Am Mittwoch, 28.11., lädt Ingrid Telsemeyer vom LWL-Industriemuseum um 15 Uhr zu einer Führung am historischen Ort des Geschehens ein. Einen Tag später, am Donnerstag, 29.11., geht es von 17 bis 19 Uhr auf der Zeche Nachtigall in der Reihe „Salon Frauenbilder" um Katharina Kunz. Ihr Mann war Betriebsdirektor der Wittener Roburit-Fabrik und kam bei der Explosion ums Leben.
Katharina Kunz, 1878 als Tochter eines Bauunternehmers in Oberlahnstein geboren, wuchs in einer kinderreichen Familie auf. Mit 21 heiratete sie den Chemiker Dr. Philipp Kunz. 1902 zog die junge Familie nach Witten. „Durch einen Glücksfall sind Unterlagen und Erinnerungen des Ehepaars bewahrt worden. Die Familie stellte sie uns zu Forschungszwecken zur Verfügung", erzählt Ingrid Telsemeyer.
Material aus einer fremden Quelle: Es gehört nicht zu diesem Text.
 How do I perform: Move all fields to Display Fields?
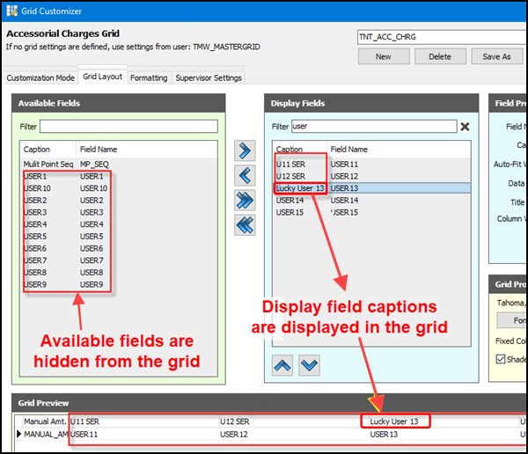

Die Dokumente und Fotografien, darunter ein Briefwechsel der Verlobten und des jungen Ehepaares aus den Jahren 1899-1905, offenbaren ein für jene Zeit „normales" bürgerliches Frauen- und Familienleben. Es sind Momentaufnahmen des alltäglichen Lebens, jäh unterbrochen durch die Katastrophe. Der Blick in den privaten Briefwechsel erlaube seltene Einblicke in damalige Lebensumstände, Weltsicht und Gefühle eines „ganz gewöhnlichen Paares, abseits von Klischees", so die Wissenschaftlerin. Die Traumatisierung von Katharina Kunz infolge der plötzlichen Veränderung ihrer Lebensverhältnisse werde nachfühlbar.
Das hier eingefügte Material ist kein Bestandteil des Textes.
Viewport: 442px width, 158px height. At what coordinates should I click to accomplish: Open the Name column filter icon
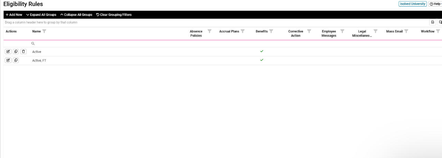(44, 31)
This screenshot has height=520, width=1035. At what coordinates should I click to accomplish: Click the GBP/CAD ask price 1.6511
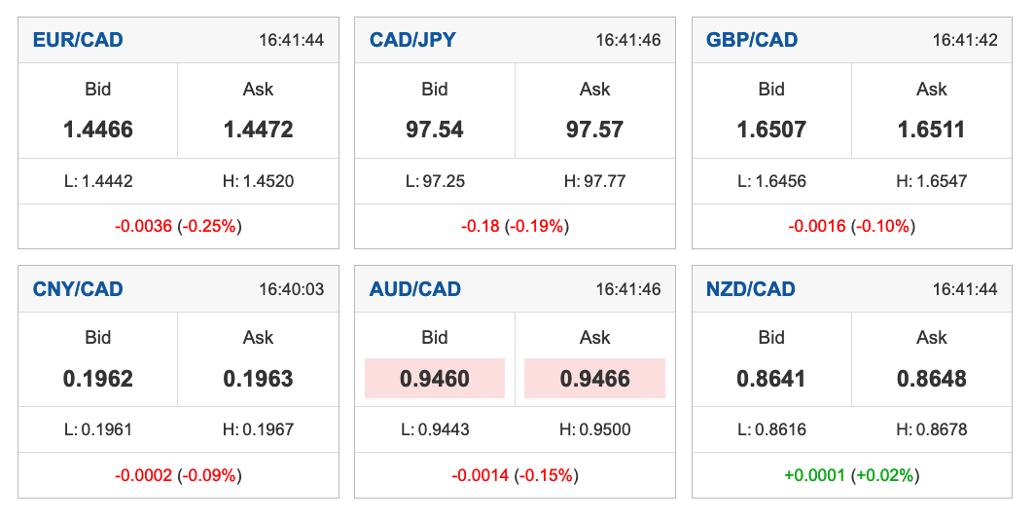tap(931, 130)
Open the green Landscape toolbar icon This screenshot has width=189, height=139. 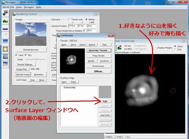5,21
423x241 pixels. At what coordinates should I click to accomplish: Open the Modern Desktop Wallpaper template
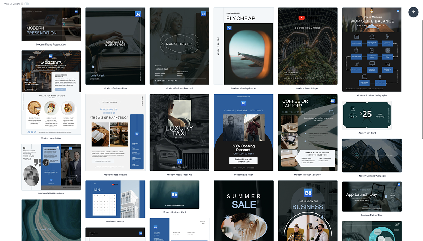coord(372,155)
Ein Kurzvortrag mit vielen unveröffentlichten Bildern sowie Lesungen aus den Briefen und anderen Dokumenten stellt den Besucherinnen des Salons die Familie Kunz vor und nach der Katastrophe vor. Auch weitere Witwenschicksale der Wittener Katastrophe kommen zur Sprache. Aus den damaligen Befragungen zur Berechnung der Unterstützungsleistung lässt sich die Not, finanziell über die Runden zu kommen und Überlebensstrategien zu entwickeln, deutlich herauslesen. Die ausgewählten Beispiele werfen einen Blick auf die Sozialgesetzgebung vor 100 Jahren, die noch keine allgemeine Witwen- und Waisenversorgung vorsah. „Witwen, die in der Regel kein eigenes Einkommen hatten, waren einem hohen Armutsrisiko ausgesetzt", erklärt Ingrid Telsemeyer.